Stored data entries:
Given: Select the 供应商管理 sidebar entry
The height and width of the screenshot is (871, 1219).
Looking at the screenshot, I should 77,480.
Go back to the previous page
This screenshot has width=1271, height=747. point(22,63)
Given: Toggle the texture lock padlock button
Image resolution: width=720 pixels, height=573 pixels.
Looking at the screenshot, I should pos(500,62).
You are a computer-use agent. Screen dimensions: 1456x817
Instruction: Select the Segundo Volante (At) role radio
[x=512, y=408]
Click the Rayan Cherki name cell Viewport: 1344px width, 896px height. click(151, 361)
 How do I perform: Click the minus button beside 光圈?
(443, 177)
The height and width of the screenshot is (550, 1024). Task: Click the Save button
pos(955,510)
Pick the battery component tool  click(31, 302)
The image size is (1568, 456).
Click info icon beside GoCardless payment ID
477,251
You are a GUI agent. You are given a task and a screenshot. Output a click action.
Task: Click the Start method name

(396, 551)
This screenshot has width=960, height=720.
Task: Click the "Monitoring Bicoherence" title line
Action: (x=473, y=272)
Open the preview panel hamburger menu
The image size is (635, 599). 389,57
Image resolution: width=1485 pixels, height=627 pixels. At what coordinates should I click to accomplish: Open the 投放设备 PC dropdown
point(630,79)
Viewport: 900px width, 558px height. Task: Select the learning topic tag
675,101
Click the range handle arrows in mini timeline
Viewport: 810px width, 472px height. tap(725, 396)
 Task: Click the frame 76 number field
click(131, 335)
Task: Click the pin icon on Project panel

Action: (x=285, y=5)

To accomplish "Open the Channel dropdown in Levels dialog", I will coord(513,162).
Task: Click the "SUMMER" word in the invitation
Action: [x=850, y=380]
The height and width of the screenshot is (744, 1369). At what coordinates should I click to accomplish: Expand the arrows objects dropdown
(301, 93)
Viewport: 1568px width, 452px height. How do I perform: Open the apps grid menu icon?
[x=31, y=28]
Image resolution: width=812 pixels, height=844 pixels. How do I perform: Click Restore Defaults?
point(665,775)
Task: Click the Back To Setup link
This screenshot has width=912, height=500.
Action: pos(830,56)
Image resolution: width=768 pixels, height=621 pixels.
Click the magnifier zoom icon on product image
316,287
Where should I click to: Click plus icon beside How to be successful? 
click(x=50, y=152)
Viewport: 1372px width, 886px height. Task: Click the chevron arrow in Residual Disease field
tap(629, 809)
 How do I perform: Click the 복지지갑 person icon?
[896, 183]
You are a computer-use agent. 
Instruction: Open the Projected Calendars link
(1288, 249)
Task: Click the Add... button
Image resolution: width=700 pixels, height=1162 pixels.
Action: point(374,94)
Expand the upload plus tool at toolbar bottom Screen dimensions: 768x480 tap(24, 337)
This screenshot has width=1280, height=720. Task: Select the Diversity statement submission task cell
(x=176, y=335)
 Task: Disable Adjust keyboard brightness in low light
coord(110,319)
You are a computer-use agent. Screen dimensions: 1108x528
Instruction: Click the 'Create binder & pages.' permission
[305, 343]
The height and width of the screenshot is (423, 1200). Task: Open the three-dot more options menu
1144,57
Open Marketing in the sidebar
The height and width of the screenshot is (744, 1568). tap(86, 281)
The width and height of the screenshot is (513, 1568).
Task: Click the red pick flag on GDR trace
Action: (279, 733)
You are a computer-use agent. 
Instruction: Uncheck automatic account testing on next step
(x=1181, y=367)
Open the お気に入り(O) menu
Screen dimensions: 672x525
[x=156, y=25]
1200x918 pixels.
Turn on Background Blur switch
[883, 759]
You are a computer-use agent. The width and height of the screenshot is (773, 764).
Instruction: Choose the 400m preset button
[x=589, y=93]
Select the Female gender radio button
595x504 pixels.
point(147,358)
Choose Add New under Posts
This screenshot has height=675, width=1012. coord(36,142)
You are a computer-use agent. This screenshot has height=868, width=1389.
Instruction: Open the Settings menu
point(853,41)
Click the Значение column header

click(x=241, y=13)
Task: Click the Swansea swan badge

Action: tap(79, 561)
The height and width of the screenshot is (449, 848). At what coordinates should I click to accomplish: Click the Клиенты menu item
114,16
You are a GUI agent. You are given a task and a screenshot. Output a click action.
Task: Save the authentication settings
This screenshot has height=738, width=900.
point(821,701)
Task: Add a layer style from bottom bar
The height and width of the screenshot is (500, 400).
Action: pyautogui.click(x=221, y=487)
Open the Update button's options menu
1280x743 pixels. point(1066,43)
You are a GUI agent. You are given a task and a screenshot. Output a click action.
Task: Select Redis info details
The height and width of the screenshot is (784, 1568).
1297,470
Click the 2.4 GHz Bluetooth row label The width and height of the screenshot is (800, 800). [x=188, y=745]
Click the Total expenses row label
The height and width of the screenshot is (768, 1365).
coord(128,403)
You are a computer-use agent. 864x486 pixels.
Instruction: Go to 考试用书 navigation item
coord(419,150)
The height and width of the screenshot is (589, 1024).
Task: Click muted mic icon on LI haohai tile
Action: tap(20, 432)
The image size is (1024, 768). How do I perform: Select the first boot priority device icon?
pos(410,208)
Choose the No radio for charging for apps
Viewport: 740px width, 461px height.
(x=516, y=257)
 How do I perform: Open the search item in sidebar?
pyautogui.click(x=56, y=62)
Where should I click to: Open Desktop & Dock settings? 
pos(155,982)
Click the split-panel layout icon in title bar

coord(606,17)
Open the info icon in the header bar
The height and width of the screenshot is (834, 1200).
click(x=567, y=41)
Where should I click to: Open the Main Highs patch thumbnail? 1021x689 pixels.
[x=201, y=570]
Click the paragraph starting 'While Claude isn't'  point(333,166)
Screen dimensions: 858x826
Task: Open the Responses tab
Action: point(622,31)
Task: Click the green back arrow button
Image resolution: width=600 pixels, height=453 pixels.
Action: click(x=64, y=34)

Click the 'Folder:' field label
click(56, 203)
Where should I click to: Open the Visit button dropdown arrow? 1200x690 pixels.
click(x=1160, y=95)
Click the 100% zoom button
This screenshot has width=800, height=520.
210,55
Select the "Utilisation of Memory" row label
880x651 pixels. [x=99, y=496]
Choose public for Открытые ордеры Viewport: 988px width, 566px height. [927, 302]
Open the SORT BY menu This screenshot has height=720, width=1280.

Aim of the task: Exactly the lines from the one containing "The height and width of the screenshot is (784, 1568)." through the final line above, and only those, should be given again.

Exercise result:
The height and width of the screenshot is (784, 1568).
1297,470
Click the 2.4 GHz Bluetooth row label The width and height of the screenshot is (800, 800). [x=188, y=745]
Click the Total expenses row label
The height and width of the screenshot is (768, 1365).
coord(128,403)
You are a computer-use agent. 864x486 pixels.
Instruction: Go to 考试用书 navigation item
coord(419,150)
The height and width of the screenshot is (589, 1024).
Task: Click muted mic icon on LI haohai tile
Action: tap(20, 432)
The image size is (1024, 768). How do I perform: Select the first boot priority device icon?
pos(410,208)
Choose the No radio for charging for apps
Viewport: 740px width, 461px height.
(x=516, y=257)
 How do I perform: Open the search item in sidebar?
pyautogui.click(x=56, y=62)
Where should I click to: Open Desktop & Dock settings? 
pos(155,982)
Click the split-panel layout icon in title bar

coord(606,17)
Open the info icon in the header bar
The height and width of the screenshot is (834, 1200).
click(x=567, y=41)
Where should I click to: Open the Main Highs patch thumbnail? 1021x689 pixels.
[x=201, y=570]
Click the paragraph starting 'While Claude isn't'  point(333,166)
Screen dimensions: 858x826
Task: Open the Responses tab
Action: point(622,31)
Task: Click the green back arrow button
Image resolution: width=600 pixels, height=453 pixels.
Action: click(x=64, y=34)

Click the 'Folder:' field label
click(56, 203)
Where should I click to: Open the Visit button dropdown arrow? 1200x690 pixels.
click(x=1160, y=95)
Click the 100% zoom button
This screenshot has width=800, height=520.
210,55
Select the "Utilisation of Memory" row label
880x651 pixels. [x=99, y=496]
Choose public for Открытые ордеры Viewport: 988px width, 566px height. [927, 302]
Open the SORT BY menu This screenshot has height=720, width=1280.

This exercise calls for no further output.